The dozens of Venezuelan migrants who were recently smuggled into Guyana have been processed by local immigration authorities and released into society, according to sources.
Some 80 migrants, including adults and children, had last week arrived in Guyana at Tuschen, East Bank Essequibo in Region Three (Essequibo Islands-West Demerara) and were almost immediately detained by police.
Reports are that they were fleeing social and economic hardships in their home country. Some of the migrants are Guyanese, who have returned home to their families.
Home Affairs Minister Robeson Benn had told this publication that the boats on which the migrants arrived were to be seized but INews has been unable to determine the current status of the vessels.
Benn had also indicated that this recent group of migrants that landed on Guyana’s shores appear to have come from a “floating base” in the Atlantic Ocean.
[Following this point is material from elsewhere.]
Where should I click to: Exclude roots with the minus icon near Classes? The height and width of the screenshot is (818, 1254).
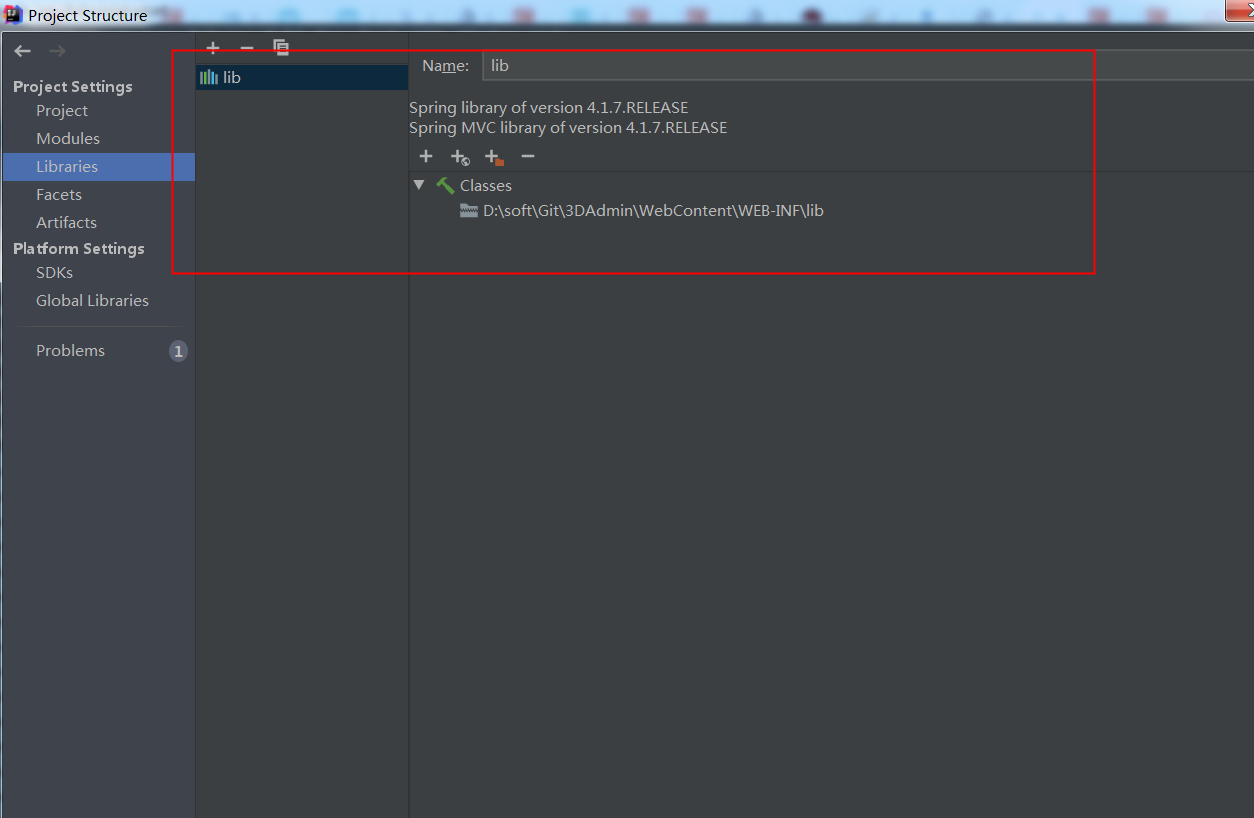[528, 157]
“There are floating bases out there, with small patrol boats both coming through from the Waini and at the mouth of the Pomeroon River. There are a number of places where you have, for instance, inlets where you can go and not be observed. Whether they’re paddling or coming in a powered boat,” the Home Affairs Minister said.
“But other than that, in this case they appear to be coming well out in the ocean. And I know it would be a very difficult journey for them. It appears they would have been coming (from) well out in the ocean and there’s some talk about them laying up overnight at various places and then coming in to drop off people.”
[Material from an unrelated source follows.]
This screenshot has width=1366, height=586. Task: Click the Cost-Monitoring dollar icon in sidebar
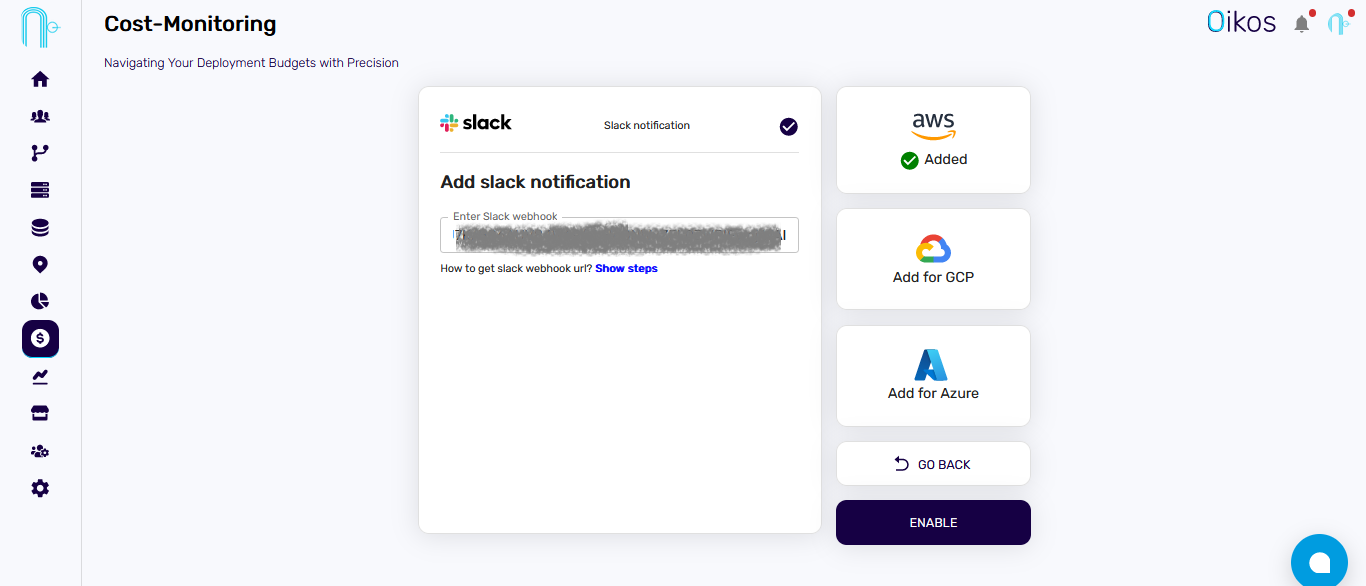tap(40, 338)
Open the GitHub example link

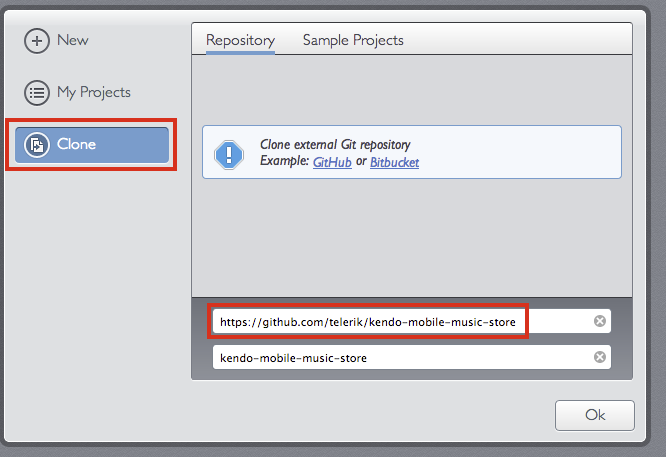pos(332,162)
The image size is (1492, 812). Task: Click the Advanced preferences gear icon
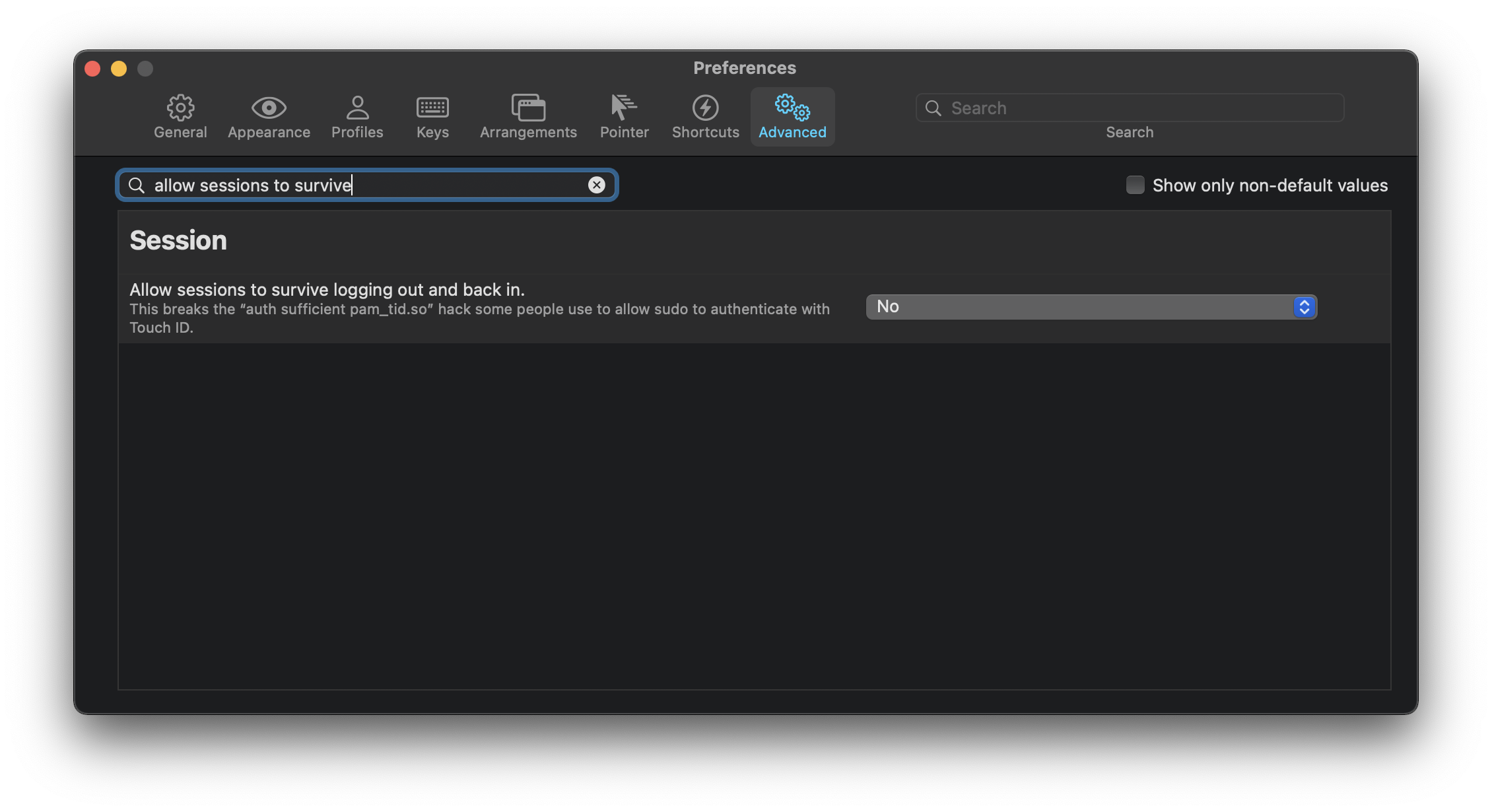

Minister Benn noted that one of the complications the authorities have had to deal with, is the fact that many of these Venezuelan migrants already have family or/and friends residing in Guyana. Some of them even have Guyanese parentage.
Venezuelan migrants seeking refuge in Guyana are being encouraged to present themselves to immigration authorities to get registered in order to benefit from services offered by the Government.
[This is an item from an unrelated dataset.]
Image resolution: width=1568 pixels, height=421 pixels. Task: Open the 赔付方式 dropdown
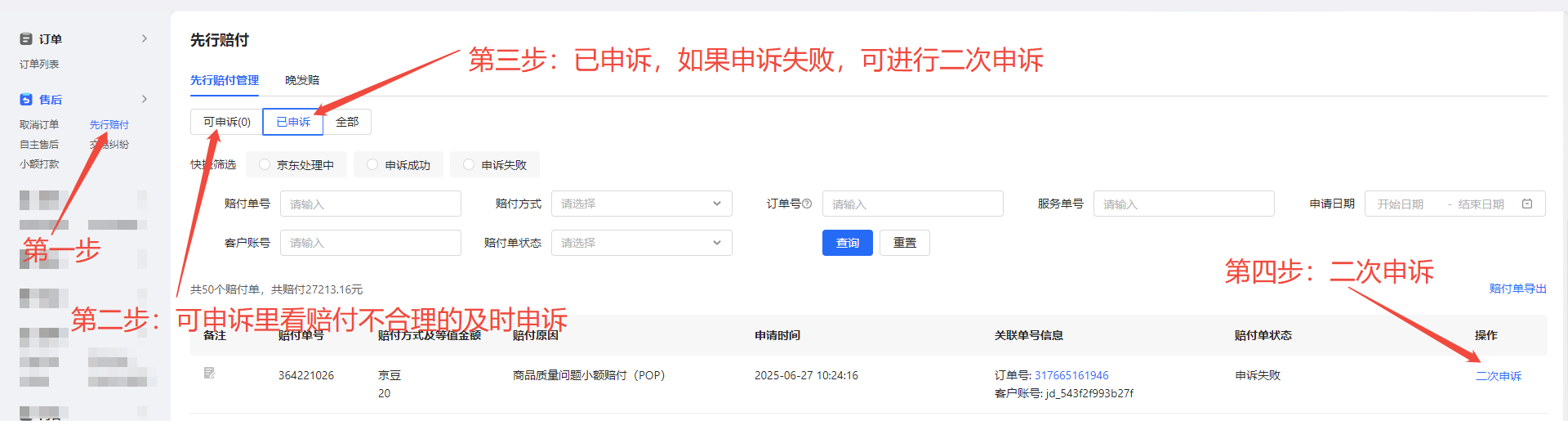(x=641, y=204)
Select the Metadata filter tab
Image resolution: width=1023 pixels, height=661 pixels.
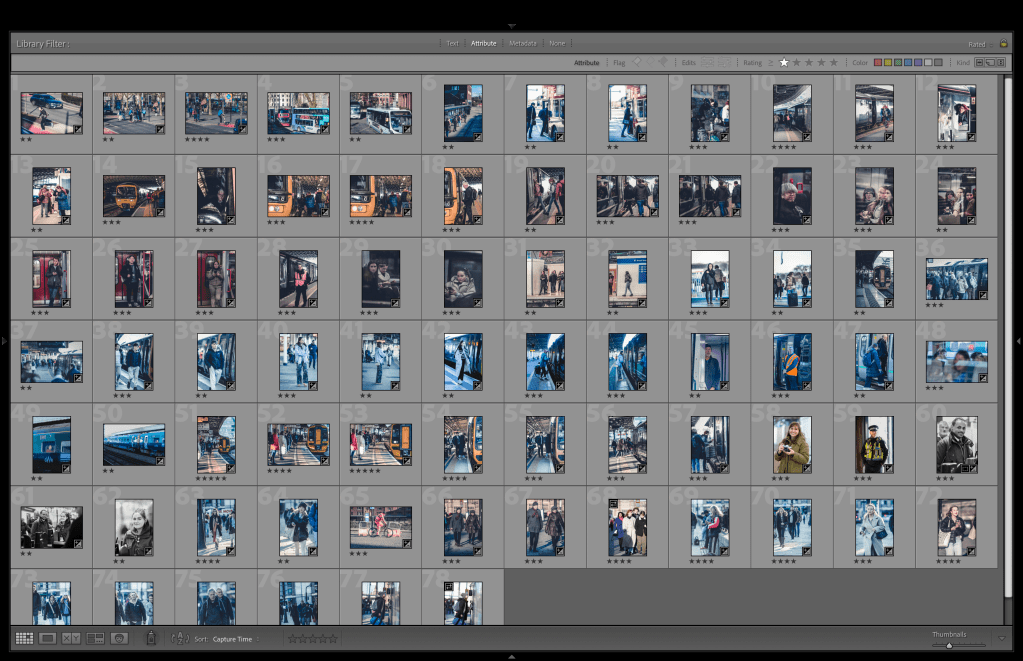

Reports indicate that there are about 40,000 Venezuelan migrants residing in Guyana, however, only about 21,700 are officially documented.
Despite the border controversy between Guyana and Venezuela and the case before the International Court of Justice (ICJ), the Government of Guyana has taken a policy decision to offer humanitarian assistance to migrants fleeing from Venezuela.
President Dr Irfaan Ali has already indicated that his government is cautious of the possibility of foreign agents infiltrating the country under the guise of being migrants, but noted that systems are in place to ensure the nation’s national integrity remains protected.